Otra vez estamos como el tíovivo o noria – machina de fiestas patronales, para los más jóvenes o novatos-, dándonos vueltas unos a otros, como perros rascándonos el rabo con el hocico, repitiendo la misma ñoña que sacó otro medio bajo otra firma. Que si el reguetonero este hizo tal cosa, que si la muchachita esta del cuerpo bonito o cara linda está enferma, que si a tal ridículo con aspiraciones de cantante pero sin talento lo arrestaron otra vez. Otra vez en la portada del periódico y como la gran noticia en la radio y televisión.
Mientras tanto, desde su penthouse de $5 millones, su yate de 100 pies o su lear jet en un destino privilegiado, el empresario de medios de comunicación liba de su copa de champán mientras cuenta sus ganancias con sus despidos y la inversión que hace en bienes raíces retirarse con aún mayor fortuna a contar sus millones con las rentas a 30 años que le pagarán los inquilinos de sus edificios. Resultaría ingenuo creer que está pensando en sus lectores, televidentes o radioescuchas.

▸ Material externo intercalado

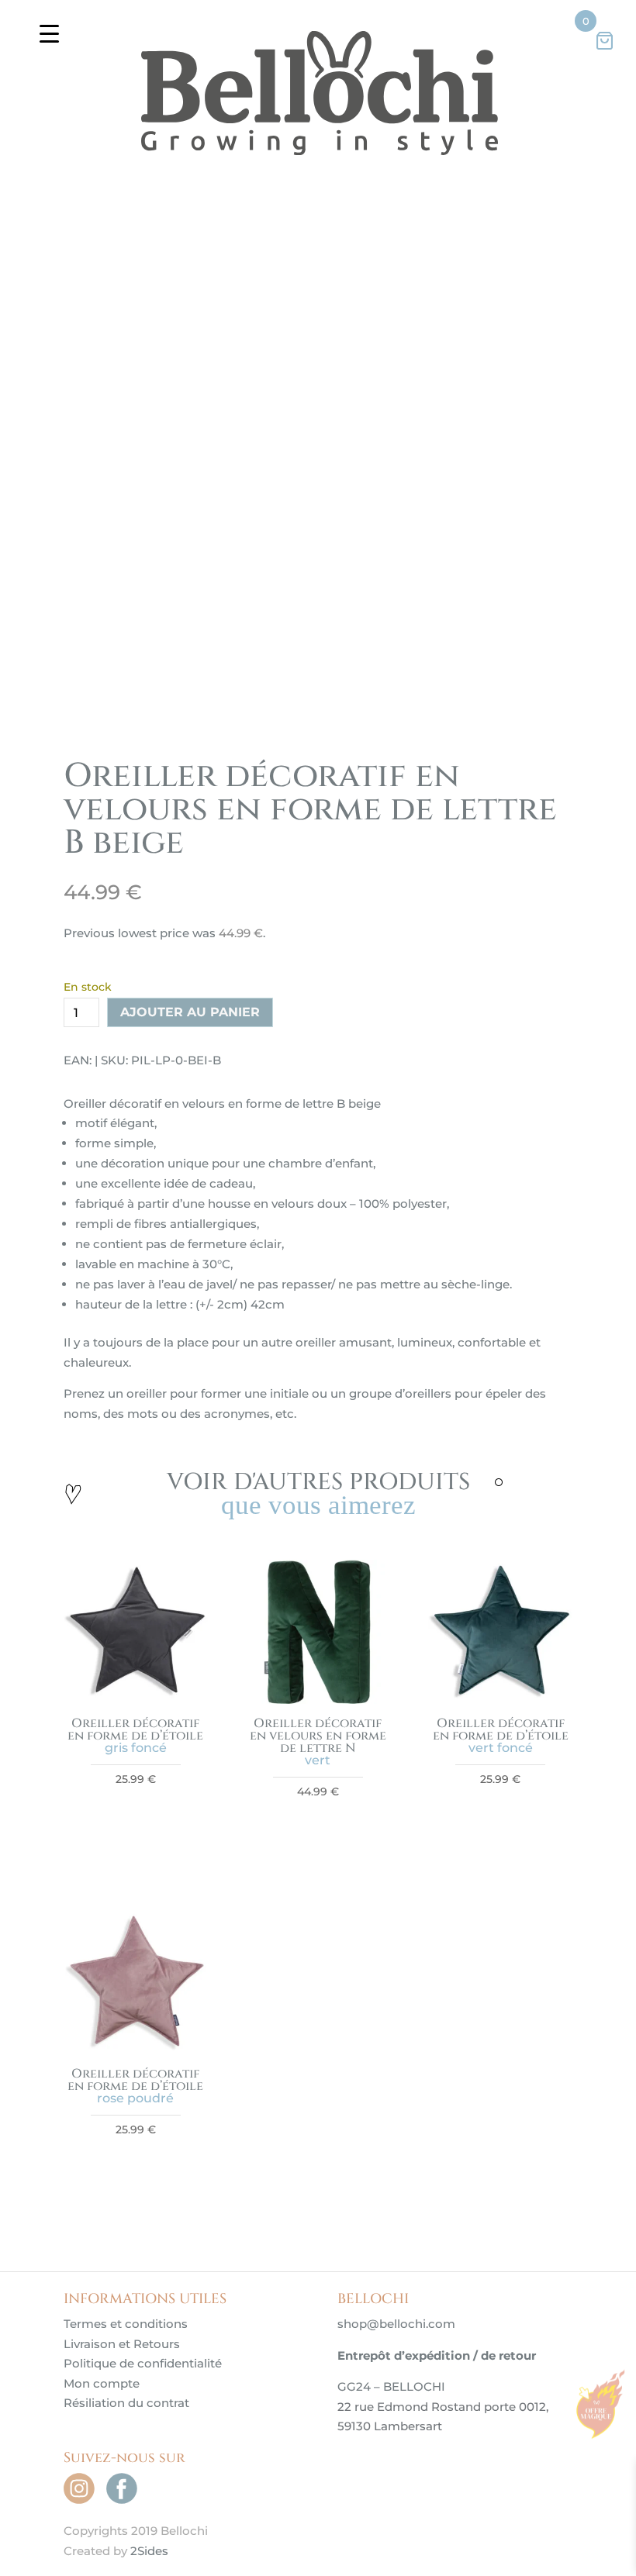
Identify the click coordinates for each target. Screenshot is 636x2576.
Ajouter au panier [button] (135, 2126)
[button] (547, 199)
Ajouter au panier (190, 1316)
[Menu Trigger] (49, 33)
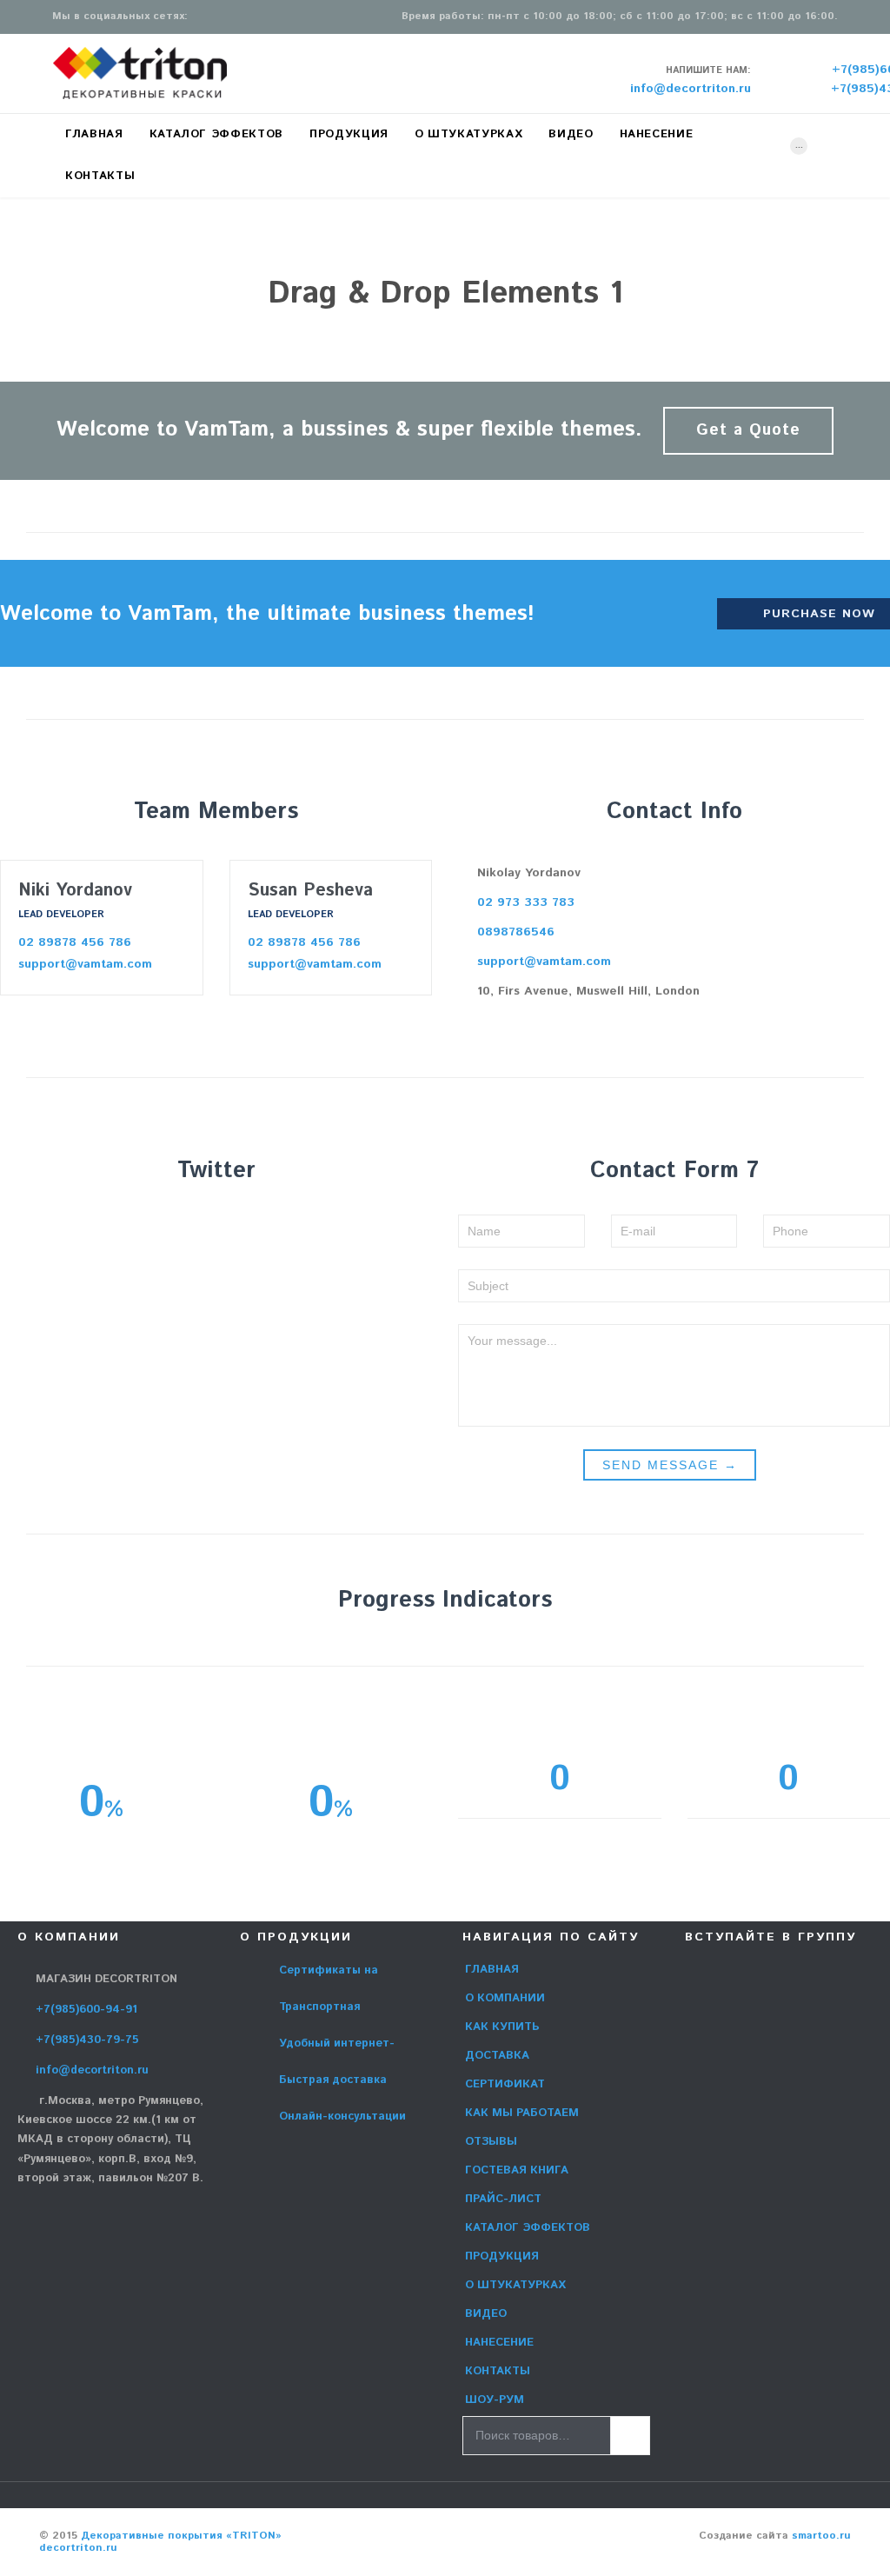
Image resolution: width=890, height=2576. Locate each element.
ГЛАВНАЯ (492, 1969)
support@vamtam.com (85, 964)
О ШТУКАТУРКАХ (515, 2285)
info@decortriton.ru (83, 2070)
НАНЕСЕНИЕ (499, 2342)
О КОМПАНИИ (505, 1998)
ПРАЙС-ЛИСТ (503, 2199)
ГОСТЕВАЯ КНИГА (516, 2170)
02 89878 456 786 (74, 942)
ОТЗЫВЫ (491, 2141)
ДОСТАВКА (497, 2055)
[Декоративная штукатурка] (140, 73)
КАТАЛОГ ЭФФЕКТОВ (527, 2228)
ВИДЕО (486, 2314)
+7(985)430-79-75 (78, 2040)
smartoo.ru (821, 2535)
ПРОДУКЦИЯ (502, 2256)
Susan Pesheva (310, 890)
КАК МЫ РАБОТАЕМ (522, 2113)
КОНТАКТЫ (497, 2371)
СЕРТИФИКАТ (505, 2084)
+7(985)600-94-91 (77, 2009)
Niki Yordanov (75, 890)
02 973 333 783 (516, 902)
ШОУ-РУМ (494, 2400)
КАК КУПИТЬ (502, 2027)
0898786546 (506, 932)
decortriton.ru (78, 2547)
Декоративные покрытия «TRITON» (181, 2535)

Por eso en esta semana, más que felicidades, deseo enviarle un abrazo a mis colegas, los de verdad, los que creen en este oficio. A los que han quedado en la calle, mi pena y mis deseos de esperanza de que la calle es más dura del lado de acá, pero la perseverancia ayuda más que los colegas que dejamos atrás. Los ingresos son casi nulos, pero la conciencia y el dormir es más tranquilo. Los sueños son más grandes desde este lado de la ecuación. La percepción de la solidaridad es más cínica. El aprecio de un billete es mayor que antes. Se aprende a vivir con mucho menos y los sueños son mejores y mayores.
A los que se quedan, otro abrazo y un consejo: luchen con mayor énfasis en sus ideales y con mayor preocupación por sus audiencias y su compromiso con este oficio y la interminable búsqueda de la elusiva y dinámica la verdad. Aprendan la lección de que, por más leales que sean con sus patronos, éstos sólo le son fieles a sus propios bolsillos y todos somos dispensables. Abran una cuenta de ahorros en vez de comprarse el carro que siempre han soñado. Cuídense la espalda de ese jefecito mediocre que siempre los alaba y los celebra, pues su bono de productividad depende de la cantidad de subalternos que logra despedir para engordar las cuentas bancarias de sus jefes.
En fin, reflexionen todos y un gran abrazo, desde el lado pobre, donde se puede vivir una gran vida, sin dinero pero con esperanza y tranquilidad. La felicidad es relativa pero les deseo éxito a todos en sus andanzas.